Described as a ‘first of its kind’ battery production development facility, the 18,500m2 publicly funded centre can be accessed by any organisation with existing or new battery technology, providing it will bring green jobs and prosperity to the UK.
UKBIC is said to contain £60m of specialist battery manufacturing equipment, now in the final stages of commissioning with most equipment due to be commissioned by the end of the year. Organisations in the UK will be able to prove whether their technologies (from electrode and cell materials through to battery modules and packs) can be manufactured at the required volume, speed, performance and cost to be commercially successful.
The facilities have been designed for several users to run projects simultaneously in discrete areas, and will provide opportunities for training in battery production, organisers have confirmed. Currently, UKBIC employs 86 people including battery technicians, engineers and consultants, with plans for the number to reach 100 to support future project partnerships with industry and research organisations.

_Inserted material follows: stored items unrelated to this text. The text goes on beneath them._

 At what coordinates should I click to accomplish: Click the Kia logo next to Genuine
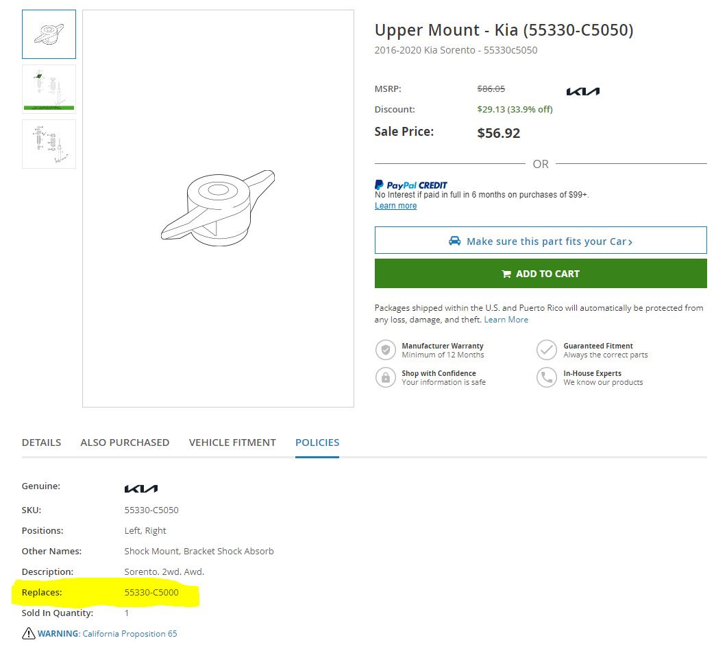pos(140,488)
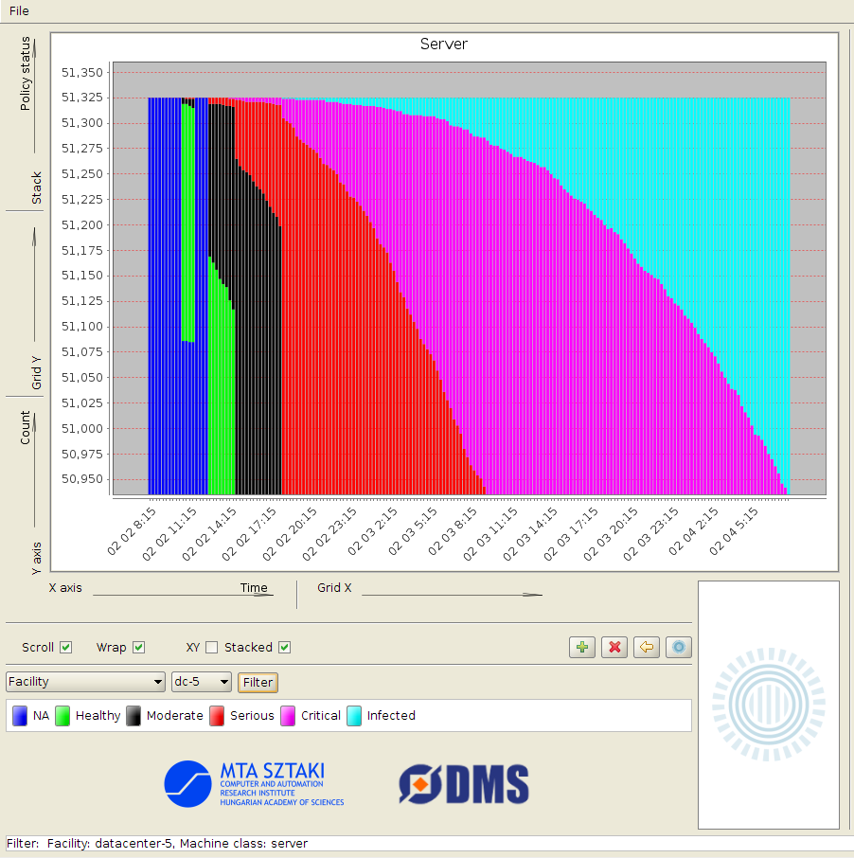Click the red X remove button
This screenshot has height=858, width=854.
(614, 648)
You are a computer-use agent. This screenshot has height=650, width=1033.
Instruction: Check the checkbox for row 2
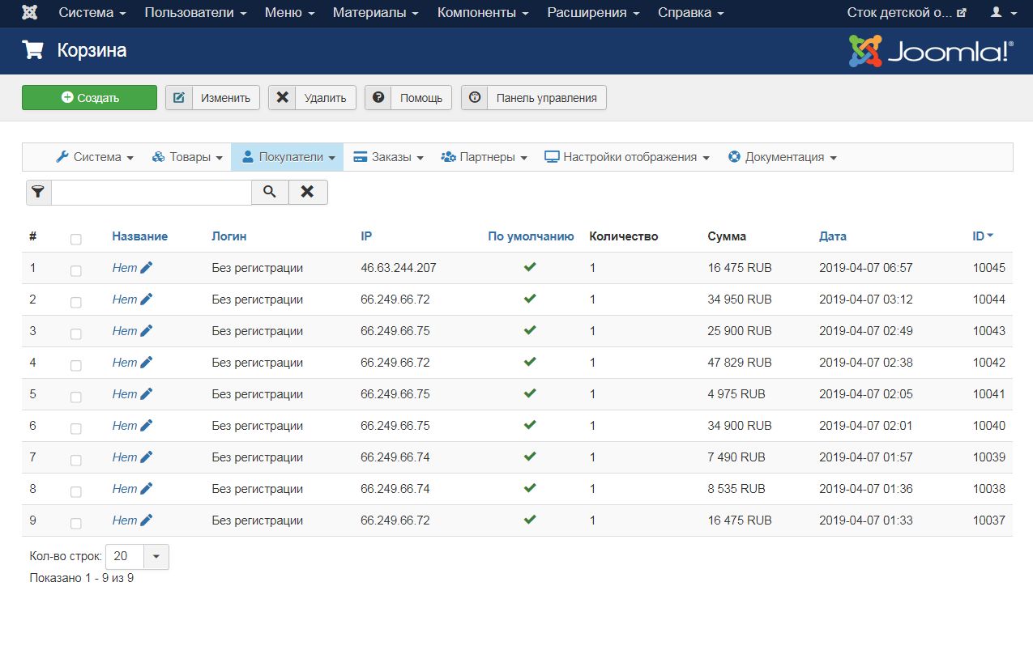76,302
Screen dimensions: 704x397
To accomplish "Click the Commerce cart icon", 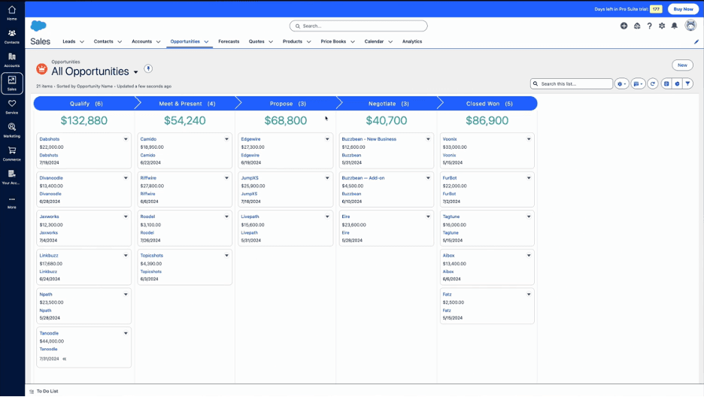I will tap(12, 153).
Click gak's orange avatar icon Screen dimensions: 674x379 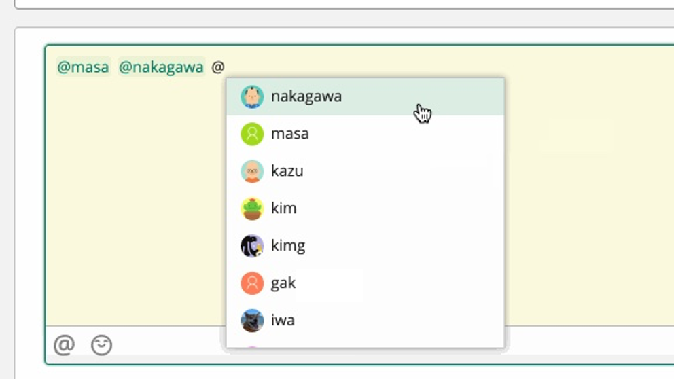[x=252, y=283]
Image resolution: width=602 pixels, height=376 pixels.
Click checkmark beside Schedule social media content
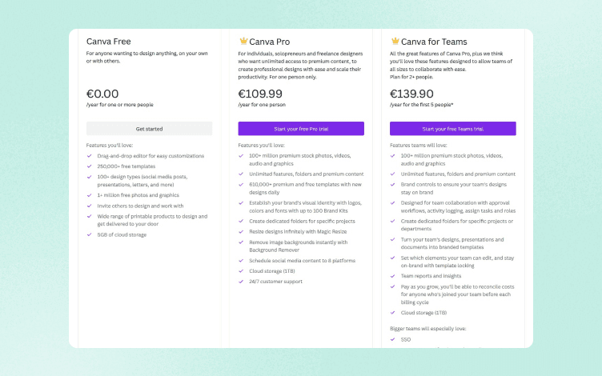click(x=241, y=261)
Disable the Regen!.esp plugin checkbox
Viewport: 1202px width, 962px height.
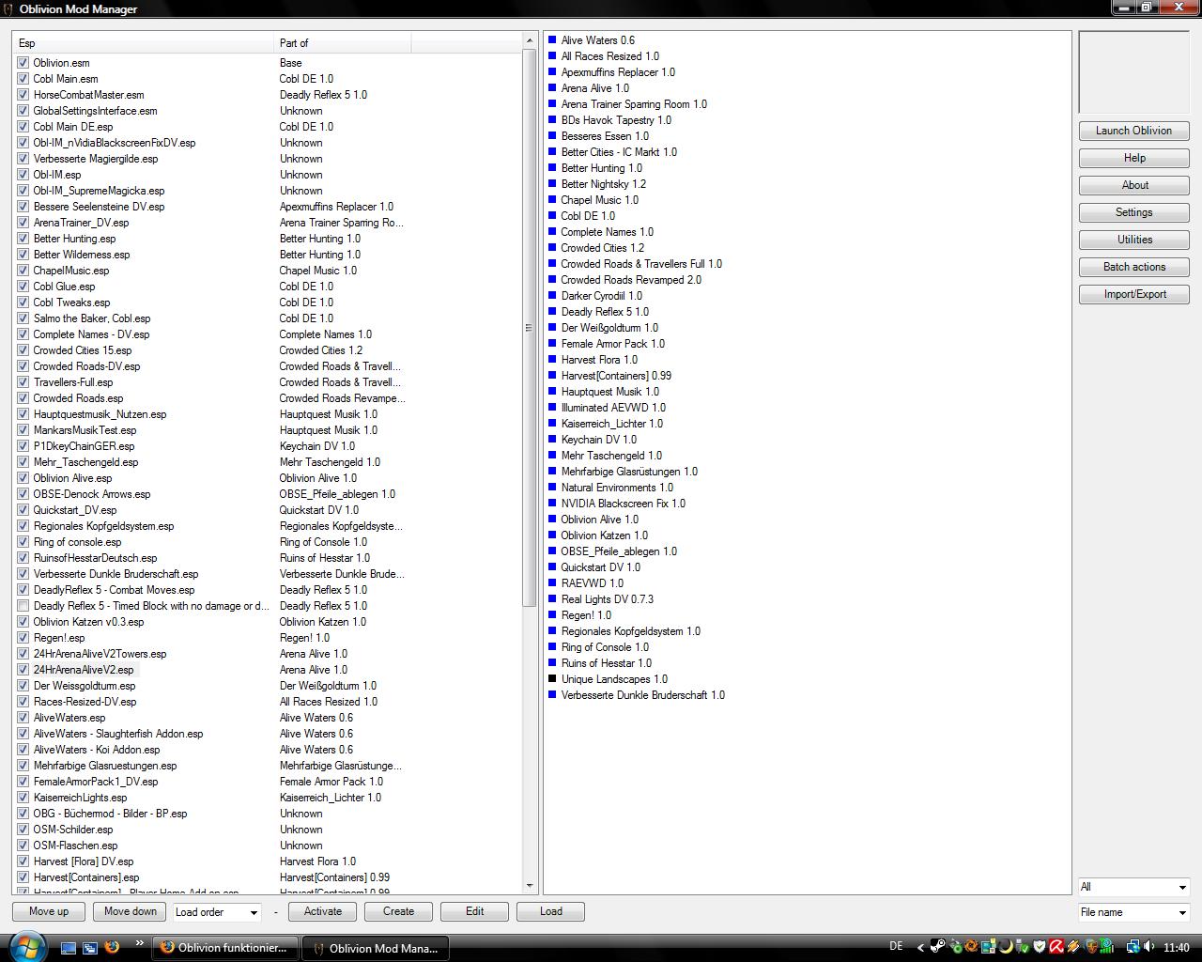click(23, 638)
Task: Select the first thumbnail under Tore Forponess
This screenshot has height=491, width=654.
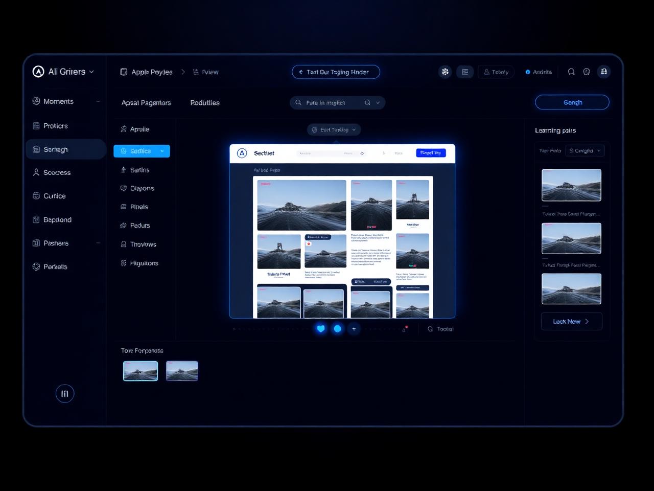Action: tap(140, 371)
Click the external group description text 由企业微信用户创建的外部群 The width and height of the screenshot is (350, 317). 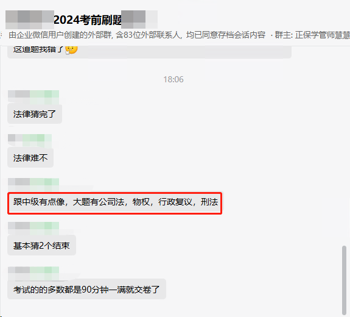pyautogui.click(x=60, y=35)
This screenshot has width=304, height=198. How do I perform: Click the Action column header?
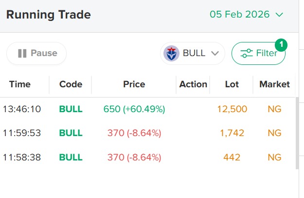coord(193,84)
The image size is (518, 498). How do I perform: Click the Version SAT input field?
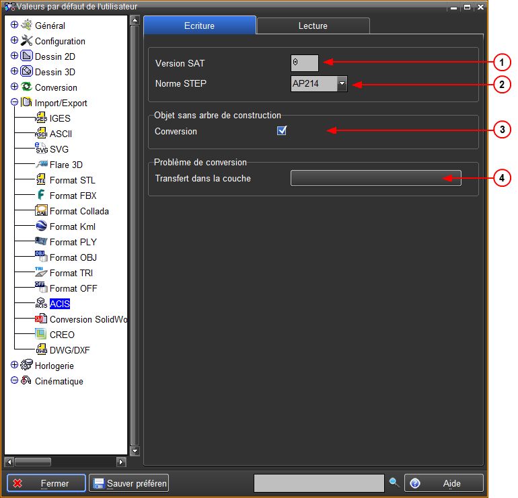tap(304, 64)
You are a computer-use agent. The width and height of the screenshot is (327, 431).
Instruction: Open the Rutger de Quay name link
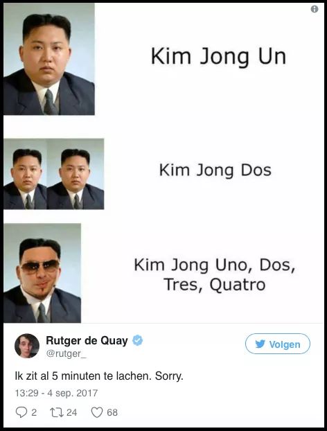click(87, 340)
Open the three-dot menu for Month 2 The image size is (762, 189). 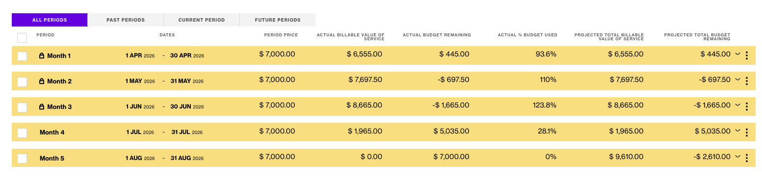[746, 81]
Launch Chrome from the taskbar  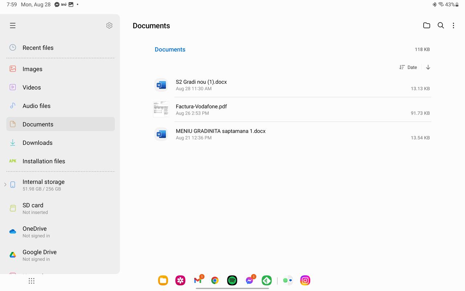point(215,280)
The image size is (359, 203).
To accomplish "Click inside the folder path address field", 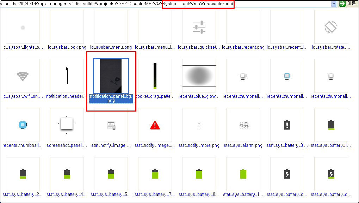I will (x=106, y=4).
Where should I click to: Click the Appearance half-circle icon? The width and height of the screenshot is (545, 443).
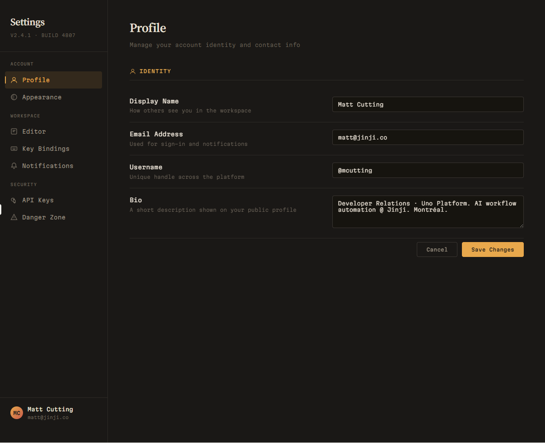click(14, 97)
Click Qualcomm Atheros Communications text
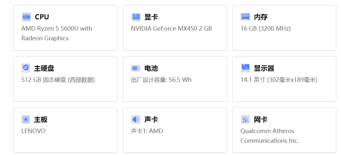 click(x=270, y=136)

UKBIC’s managing director Jeff Pratt commented: “We’re really excited to be getting close to being operational and playing a key role in developing and stimulating the race to a greener future. Since moving into our new facility earlier this year, we have already begun to welcome manufacturers, entrepreneurs, researchers and educators, albeit in a controlled and socially distanced manner.
“Our battery development facility can be used by companies working on electric vehicles, rail, aerospace and domestic equipment and static energy storage, who can benefit from finding out whether their innovations can be scaled up successfully before committing to the huge investment needed for mass production.”
According to UKBIC, the specialist battery manufacturing equipment will cover the whole production process - from powders and electrodes to cell, module and pack assembly - and has been sourced from leading manufacturers to ensure it is as good as that currently being installed in Gigafactories.
The facility is part of the Faraday Battery Challenge, a government programme to fast track the development of cost-effective, high-performance, durable, safe, low-weight and recyclable batteries.
Tony Harper, Industrial Strategy Challenge director at Faraday Battery Challenge - UK Research and Innovation, said: “I’m delighted that three years after it was just a concept, UKBIC is already on its way to becoming a world-class battery manufacturing facility.
“The facility will help unlock the economic value to the UK of battery development during the country’s transition to a Net Zero economy, and will be made possible through the collaboration of manufacturers, entrepreneurs, researchers and educators who will use it.”